I always get this message: Your uploaded file is too large or corrupted.

I've tried resizing it and saving it under a different name. =/


----------



## Janice (May 13, 2005)

The file size may be too large, not the actual pixels. Try turning the "quality" setting down so the file size will be smaller. HTH


----------



## RRRose (May 13, 2005)

It worked now, thanks! =)


----------



## Janice (May 13, 2005)

Great! YW!


----------



## user3 (Dec 28, 2005)

I just wanted to remind all the lovely Specktra members that we now have a SWATCH GALLERY and any member is free to upload their swatches to this Gallery. Simply pick Swatch Gallery when uploading the picture. This is a great resource that we have on Specktra. It will also allow you to free up any space from your own web sites or photo albums. Don't forget to add the product name so when other members do a search they can find it.

This gallery is not just for MAC products. So have fun swatching away!


----------



## user3 (Feb 10, 2006)

Oh one more fun feature I don't think many people are aware of, is the reply feature in the gallery. You can ask questions and leave comments under pics. You can also rate pics.


----------



## Beautiful1 (Feb 10, 2006)

This Is Great Thanks!


----------



## orodwen (Feb 11, 2006)

outta curiosity, when did the little specktra.net logo start up w/ the UL'd pictures?  it has been a couple months since i fiddled around w/ ULing pics & so it's been relatively recent. 
	

	
	
		
		

		
		
	


	




 tia!


----------



## Janice (Feb 11, 2006)

About a month ago, HTHS.


----------



## user3 (Mar 30, 2006)

Many have asked how to delete their pics in the gallery.
Here is some help
Go to Gallery > Go to the Gallery where the pic is ex: Swatch Gallery> Find the pic and click in it>Go to Image Tools > Click edit Image > Check box To Delete this image > Click Delete.


----------



## nicemeka (Apr 20, 2006)

Quote:

   Originally Posted by *Janice* 
_The file size may be too large, not the actual pixels.
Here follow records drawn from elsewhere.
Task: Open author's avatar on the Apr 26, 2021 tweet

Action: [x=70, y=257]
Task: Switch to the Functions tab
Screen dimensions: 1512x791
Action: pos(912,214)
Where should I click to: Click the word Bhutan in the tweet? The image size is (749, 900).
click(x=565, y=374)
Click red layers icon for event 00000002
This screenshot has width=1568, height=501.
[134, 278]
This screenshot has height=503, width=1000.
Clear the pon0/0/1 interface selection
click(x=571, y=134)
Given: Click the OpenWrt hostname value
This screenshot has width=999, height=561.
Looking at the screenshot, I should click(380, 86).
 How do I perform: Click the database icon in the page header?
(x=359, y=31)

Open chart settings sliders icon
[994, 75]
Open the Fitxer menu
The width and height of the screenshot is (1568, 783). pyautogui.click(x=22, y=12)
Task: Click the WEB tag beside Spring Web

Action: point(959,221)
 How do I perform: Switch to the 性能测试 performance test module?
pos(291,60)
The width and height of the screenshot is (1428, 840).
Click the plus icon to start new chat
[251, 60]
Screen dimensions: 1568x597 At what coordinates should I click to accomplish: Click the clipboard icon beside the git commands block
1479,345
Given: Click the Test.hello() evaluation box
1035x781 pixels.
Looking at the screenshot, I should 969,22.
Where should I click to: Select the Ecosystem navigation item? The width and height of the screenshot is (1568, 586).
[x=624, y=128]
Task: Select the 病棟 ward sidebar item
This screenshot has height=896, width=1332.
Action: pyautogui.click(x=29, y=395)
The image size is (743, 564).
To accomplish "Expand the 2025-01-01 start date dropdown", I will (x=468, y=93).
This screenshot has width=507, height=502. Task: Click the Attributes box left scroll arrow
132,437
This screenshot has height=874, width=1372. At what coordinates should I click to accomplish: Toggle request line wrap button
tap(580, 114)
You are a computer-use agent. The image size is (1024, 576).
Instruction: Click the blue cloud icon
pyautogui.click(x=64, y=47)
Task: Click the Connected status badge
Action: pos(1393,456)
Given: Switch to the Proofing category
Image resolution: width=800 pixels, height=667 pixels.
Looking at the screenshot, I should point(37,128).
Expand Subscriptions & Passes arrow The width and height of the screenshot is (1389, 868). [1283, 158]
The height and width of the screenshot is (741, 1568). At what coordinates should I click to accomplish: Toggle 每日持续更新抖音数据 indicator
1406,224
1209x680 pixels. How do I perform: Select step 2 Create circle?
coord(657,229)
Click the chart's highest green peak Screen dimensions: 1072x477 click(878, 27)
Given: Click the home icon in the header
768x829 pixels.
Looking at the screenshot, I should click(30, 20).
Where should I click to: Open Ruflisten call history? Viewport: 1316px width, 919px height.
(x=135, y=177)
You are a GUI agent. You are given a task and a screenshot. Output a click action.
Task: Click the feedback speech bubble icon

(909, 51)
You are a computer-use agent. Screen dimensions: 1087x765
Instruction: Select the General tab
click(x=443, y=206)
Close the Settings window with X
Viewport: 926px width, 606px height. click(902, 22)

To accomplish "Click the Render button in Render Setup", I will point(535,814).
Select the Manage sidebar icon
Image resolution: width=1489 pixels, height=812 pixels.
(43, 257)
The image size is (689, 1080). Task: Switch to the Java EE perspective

Try turning the "quality" setting down so the file size will be smaller. HTH_

 

I having the same problem with posting a picture. But not sure of how to change the quality setting down. Is that the editing program on the computer when converting or is it something to do with my digital camera???


----------



## user3 (Apr 20, 2006)

Quote:

   Originally Posted by *nicemeka* 
_I having the same problem with posting a picture. But not sure of how to change the quality setting down. Is that the editing program on the computer when converting or is it something to do with my digital camera???_

 

You can change it on your camera or in the software you use to edit your pics.

Also make sure the pics are put into formats that Specktra accepts.
When you upload a pic right above the up load you will see View Allowed Extensions this will show you the size limits and formats accepted.

I have uploaded some huge files that are in high quality so I know it can be done.


----------